The averages of these five readings were calculated and multiplied by 10⁴ to obtain the number of cells per mL in the sample that were applied to the hemocytometer. The readings were multiplied by a ratio of trypan blue used in the solution and the dilution factors used in the original sample preparation on the cell suspension. The number of cells was calculated by Eq. 1.

Cell Morphology Observation

The cell culture was harvested via centrifugation. The samples were fixed in 2.5% glutaraldehyde for 6 h at 4 °C. The samples were centrifuged to remove the liquid form and washed three times with 0.1 M of a sodium cacodylate buffer.
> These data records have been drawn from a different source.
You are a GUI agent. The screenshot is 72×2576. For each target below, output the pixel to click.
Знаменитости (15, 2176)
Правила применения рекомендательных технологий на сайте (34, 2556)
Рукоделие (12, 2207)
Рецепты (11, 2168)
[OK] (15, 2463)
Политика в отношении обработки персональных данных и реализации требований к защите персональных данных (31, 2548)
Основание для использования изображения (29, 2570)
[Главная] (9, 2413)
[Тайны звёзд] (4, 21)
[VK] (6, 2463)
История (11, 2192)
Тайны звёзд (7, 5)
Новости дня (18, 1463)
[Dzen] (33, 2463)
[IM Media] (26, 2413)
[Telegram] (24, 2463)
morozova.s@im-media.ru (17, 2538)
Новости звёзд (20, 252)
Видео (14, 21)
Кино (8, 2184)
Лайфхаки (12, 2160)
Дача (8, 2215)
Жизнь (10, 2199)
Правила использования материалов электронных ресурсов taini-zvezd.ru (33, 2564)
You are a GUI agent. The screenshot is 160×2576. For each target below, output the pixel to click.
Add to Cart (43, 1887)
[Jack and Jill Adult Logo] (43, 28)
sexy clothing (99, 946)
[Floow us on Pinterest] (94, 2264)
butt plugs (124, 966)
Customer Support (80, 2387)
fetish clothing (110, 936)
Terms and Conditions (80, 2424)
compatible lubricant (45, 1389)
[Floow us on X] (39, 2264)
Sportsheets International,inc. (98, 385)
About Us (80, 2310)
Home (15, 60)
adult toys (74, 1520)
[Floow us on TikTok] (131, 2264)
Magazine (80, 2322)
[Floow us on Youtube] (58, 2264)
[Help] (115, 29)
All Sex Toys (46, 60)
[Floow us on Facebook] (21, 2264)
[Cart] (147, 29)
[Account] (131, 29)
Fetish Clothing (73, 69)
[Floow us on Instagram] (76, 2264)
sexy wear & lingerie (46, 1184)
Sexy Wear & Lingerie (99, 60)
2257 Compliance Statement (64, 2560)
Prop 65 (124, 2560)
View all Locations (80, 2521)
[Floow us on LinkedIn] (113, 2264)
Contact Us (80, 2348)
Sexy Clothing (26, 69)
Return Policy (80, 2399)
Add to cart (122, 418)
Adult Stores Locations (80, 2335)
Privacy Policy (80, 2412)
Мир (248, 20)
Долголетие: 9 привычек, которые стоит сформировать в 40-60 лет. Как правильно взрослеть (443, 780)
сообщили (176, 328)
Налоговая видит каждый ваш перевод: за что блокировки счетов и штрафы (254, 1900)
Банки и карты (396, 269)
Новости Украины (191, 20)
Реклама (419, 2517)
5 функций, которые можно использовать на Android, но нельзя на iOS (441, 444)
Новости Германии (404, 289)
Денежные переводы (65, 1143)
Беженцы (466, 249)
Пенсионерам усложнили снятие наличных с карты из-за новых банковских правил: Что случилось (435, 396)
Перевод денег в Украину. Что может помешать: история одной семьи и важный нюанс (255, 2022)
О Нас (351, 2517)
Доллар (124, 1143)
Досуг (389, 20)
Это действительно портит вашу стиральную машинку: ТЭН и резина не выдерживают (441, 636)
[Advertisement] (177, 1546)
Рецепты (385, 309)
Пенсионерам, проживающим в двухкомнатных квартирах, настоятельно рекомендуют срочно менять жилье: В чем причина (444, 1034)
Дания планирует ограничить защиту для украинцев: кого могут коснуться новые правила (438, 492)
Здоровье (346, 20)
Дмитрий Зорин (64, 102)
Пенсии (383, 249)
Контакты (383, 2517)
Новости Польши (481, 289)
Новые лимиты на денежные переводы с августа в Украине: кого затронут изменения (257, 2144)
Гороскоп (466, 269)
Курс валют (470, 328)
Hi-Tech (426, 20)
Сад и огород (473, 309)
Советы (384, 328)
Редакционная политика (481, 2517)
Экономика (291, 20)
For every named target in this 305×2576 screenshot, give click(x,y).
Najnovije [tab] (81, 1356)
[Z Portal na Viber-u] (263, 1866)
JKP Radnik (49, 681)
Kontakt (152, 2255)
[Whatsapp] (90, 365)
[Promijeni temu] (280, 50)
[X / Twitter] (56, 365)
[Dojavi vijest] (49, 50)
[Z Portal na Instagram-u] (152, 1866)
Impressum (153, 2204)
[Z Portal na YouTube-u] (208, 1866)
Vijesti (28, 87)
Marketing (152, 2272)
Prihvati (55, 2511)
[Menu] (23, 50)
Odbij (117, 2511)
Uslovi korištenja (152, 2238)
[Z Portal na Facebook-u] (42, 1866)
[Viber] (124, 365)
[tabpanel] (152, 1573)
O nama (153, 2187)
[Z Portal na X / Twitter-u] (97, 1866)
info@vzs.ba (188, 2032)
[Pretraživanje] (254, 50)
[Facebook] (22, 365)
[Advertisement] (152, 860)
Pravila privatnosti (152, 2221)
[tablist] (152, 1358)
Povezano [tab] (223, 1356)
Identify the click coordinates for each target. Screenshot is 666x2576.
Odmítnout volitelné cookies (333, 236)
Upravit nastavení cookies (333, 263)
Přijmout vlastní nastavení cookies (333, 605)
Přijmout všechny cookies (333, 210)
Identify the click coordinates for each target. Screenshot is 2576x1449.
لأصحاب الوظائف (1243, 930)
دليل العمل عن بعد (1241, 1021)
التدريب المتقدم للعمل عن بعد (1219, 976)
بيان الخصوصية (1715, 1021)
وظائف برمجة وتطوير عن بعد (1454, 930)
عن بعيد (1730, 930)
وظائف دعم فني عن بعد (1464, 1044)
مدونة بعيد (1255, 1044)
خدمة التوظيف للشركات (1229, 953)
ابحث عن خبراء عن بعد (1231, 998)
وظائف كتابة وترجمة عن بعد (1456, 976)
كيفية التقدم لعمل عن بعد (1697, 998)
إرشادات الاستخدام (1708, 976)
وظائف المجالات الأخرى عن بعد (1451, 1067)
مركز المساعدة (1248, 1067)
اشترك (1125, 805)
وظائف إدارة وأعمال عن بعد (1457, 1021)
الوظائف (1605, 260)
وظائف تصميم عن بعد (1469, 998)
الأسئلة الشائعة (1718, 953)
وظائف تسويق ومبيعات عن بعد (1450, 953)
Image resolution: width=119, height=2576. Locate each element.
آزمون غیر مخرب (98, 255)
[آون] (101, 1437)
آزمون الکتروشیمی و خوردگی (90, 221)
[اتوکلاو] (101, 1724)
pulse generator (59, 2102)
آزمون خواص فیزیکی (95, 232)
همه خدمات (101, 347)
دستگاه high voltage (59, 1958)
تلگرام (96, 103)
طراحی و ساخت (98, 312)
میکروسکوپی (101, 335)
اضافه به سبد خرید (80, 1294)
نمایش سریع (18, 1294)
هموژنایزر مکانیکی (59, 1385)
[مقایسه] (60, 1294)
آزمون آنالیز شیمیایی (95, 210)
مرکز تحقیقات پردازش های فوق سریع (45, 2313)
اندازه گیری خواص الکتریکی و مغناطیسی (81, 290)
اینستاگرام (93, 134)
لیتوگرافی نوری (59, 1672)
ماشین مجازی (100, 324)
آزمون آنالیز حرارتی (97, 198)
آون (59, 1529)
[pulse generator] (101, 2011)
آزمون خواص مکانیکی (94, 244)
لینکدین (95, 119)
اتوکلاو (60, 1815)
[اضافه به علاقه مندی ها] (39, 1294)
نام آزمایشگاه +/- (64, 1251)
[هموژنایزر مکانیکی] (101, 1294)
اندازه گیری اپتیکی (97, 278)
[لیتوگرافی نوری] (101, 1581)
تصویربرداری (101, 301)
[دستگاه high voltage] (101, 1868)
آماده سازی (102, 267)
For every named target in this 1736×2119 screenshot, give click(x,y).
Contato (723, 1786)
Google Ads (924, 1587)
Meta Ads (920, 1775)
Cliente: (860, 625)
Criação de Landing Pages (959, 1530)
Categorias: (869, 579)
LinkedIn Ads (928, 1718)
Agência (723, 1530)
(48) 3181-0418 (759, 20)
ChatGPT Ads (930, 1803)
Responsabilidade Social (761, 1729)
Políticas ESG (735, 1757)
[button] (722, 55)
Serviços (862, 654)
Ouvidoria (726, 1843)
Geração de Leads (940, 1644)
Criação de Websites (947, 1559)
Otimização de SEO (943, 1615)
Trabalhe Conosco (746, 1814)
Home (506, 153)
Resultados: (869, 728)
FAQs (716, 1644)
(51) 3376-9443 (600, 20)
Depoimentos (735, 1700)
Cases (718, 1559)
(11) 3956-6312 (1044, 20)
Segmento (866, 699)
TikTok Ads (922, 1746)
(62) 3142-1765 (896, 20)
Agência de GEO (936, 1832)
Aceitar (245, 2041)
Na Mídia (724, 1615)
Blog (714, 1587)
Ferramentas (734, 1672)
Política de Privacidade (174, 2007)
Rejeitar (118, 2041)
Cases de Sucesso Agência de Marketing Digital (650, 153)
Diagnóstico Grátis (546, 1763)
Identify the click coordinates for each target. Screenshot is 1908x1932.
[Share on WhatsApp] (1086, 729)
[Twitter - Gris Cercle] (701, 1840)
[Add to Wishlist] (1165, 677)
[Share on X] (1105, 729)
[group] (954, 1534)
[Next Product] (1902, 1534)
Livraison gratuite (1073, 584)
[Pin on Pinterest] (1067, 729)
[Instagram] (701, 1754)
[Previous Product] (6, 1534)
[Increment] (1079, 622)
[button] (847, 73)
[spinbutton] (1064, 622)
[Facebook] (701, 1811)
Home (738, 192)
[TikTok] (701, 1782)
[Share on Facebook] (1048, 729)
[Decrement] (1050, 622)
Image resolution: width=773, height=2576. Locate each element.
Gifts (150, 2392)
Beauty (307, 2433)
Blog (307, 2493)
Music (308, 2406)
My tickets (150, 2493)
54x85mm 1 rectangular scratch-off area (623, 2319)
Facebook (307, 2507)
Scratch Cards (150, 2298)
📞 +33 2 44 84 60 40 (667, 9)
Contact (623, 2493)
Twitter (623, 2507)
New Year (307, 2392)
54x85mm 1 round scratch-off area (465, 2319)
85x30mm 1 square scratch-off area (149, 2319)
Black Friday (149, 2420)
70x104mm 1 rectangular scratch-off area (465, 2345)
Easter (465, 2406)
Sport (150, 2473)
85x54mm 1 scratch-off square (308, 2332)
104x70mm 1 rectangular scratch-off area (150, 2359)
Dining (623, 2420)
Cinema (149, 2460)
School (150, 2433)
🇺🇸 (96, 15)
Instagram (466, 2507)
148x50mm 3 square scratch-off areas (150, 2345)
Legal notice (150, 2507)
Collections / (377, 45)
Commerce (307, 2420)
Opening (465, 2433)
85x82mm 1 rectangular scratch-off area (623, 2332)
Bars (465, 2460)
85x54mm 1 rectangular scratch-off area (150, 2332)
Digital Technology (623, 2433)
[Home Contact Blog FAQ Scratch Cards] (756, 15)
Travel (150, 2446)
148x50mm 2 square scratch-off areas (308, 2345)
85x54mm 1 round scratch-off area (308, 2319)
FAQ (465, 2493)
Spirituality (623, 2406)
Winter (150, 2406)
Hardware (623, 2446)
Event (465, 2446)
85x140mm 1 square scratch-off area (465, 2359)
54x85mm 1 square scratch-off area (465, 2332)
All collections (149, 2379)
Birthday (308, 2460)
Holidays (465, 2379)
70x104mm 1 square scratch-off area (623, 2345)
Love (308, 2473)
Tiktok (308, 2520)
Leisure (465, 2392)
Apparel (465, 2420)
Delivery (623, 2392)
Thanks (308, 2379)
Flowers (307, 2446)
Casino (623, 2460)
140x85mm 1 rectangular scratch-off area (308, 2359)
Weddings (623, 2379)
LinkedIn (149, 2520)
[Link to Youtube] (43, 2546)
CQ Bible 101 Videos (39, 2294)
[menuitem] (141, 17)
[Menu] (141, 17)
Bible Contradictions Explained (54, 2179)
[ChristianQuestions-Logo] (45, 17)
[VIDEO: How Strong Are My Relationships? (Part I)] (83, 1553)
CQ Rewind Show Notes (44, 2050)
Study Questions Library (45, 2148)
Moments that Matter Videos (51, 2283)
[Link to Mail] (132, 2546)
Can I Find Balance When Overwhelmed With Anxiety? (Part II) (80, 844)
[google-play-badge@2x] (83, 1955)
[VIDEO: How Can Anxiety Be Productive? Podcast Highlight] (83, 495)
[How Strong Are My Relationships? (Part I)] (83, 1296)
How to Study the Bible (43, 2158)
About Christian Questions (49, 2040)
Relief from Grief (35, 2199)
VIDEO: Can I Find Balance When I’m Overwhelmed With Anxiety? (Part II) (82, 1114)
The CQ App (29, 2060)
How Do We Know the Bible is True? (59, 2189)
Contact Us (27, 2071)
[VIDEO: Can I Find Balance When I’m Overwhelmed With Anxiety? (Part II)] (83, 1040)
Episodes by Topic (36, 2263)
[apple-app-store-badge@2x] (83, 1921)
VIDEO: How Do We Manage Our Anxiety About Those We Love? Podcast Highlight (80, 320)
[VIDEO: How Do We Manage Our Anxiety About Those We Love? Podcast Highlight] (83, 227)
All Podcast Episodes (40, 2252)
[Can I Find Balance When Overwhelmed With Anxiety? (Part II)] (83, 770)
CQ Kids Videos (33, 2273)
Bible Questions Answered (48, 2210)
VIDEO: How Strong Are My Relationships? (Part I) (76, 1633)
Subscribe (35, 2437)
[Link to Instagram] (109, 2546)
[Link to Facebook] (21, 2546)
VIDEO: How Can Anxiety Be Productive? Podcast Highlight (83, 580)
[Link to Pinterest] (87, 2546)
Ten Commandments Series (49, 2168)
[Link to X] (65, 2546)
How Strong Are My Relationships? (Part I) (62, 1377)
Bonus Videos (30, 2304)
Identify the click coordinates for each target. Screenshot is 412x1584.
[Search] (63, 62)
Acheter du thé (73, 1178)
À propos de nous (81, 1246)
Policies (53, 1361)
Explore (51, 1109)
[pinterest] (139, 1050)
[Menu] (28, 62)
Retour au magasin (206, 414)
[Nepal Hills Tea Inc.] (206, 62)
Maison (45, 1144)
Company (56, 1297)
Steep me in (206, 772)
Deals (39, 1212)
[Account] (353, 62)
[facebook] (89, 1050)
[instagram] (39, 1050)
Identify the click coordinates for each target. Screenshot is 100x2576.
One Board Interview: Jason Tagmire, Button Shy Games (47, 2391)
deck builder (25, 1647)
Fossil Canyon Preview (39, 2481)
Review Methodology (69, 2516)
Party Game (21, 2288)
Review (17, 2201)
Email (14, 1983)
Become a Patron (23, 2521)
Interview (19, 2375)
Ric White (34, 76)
It was incubated for 10 min after each washing process. The samples were then post fixed in 1% of an osmium tetraoxide solution for two h at 4 °C and washed with 0.1 M of a sodium cacodylate buffer three times. Again, it was left to sit for 10 min after each washing process. It was then put into a critical dyer with CO₂ at 35 °C (EM CPD030, Leica) for 30 min, mounted onto the stub, and coated with gold. The samples were analyzed with a SEM (S-3400N, Hitachi, Tokyo, Japan). For the TEM (transmission electron microscope) analysis, the specimen were infiltrated with an acetone and resin mixture, placed into a beam capsule, and filled up with resin. It was then polymerized in an oven at 60 °C for 24 h. The specimen was cut and stained with uranyl acetate for 15 min before observation under a TEM (JEM-2100F, JEOL Ltd., Tokyo, Japan).

RESULTS AND DISCUSSION

The Effect of TiO₂ NPs on C. albicans Growth

The study on antifungal activity of TiO₂ (in a form of rutile and anatase) against C. albicans growth was performed by dosing the culture at their log phase of growth (Fig. 2) with 100 ppm of TiO₂. In the absence of TiO₂(indicated as a control in Fig. 2), the culture showed a typical growth curve in which the sample continued to grow at an exponential phase pattern until 48 h, followed by a stationary phase at 48 h to 72 h, and subsequently entered the death phase with a gradual decrease in the viable cell count. The calculated specific growth and death rate for this control culture was 0.0146 h^-1 and 0.0188 h^-1, respectively (Table 1). The culture dosed rutile experienced some reduction in their log phase with until 48 h of incubation time, before entering the death phase. Anatase NPs were the most toxic toward the C. albicans culture as it had the highest death rate of 0.0223 h^-1 when compared to rutile (0.0119 h^-1) NPs. At the end of the incubation time, rutile TiO₂ NPs inhibited 33% of the C. albicans culture as compared to the control, while the anatase TiO₂ caused 65% of the growth inhibition.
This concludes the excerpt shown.